§ **Task objective**:
What lines of the listing include the string "Open"? Show them all.

§ **Records to process**:
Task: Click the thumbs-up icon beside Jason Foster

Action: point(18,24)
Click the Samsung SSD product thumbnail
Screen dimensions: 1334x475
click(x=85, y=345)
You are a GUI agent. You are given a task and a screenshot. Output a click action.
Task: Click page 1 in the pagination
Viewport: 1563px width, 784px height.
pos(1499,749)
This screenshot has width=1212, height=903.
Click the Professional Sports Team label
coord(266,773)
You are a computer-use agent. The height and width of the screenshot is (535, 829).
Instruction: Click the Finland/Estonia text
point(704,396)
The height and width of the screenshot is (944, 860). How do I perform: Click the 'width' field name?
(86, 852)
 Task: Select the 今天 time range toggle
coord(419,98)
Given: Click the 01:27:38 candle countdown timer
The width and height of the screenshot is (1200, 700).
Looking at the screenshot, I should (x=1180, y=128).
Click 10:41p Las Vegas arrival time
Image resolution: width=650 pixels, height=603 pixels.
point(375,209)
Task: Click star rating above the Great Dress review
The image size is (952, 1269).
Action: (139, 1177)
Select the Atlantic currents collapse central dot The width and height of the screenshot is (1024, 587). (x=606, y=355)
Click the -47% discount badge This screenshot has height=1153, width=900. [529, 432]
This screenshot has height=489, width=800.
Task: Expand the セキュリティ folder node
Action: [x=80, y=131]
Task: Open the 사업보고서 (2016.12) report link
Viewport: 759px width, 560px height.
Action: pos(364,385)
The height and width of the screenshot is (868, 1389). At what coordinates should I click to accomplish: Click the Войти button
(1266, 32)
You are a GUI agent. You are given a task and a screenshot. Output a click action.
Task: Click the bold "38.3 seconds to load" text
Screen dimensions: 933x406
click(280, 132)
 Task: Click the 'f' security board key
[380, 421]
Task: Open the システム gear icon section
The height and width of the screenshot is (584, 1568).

§ **Problem solution**:
Task: Open the 사업보고서 (2016.12) report link
Task: Open the システム gear icon section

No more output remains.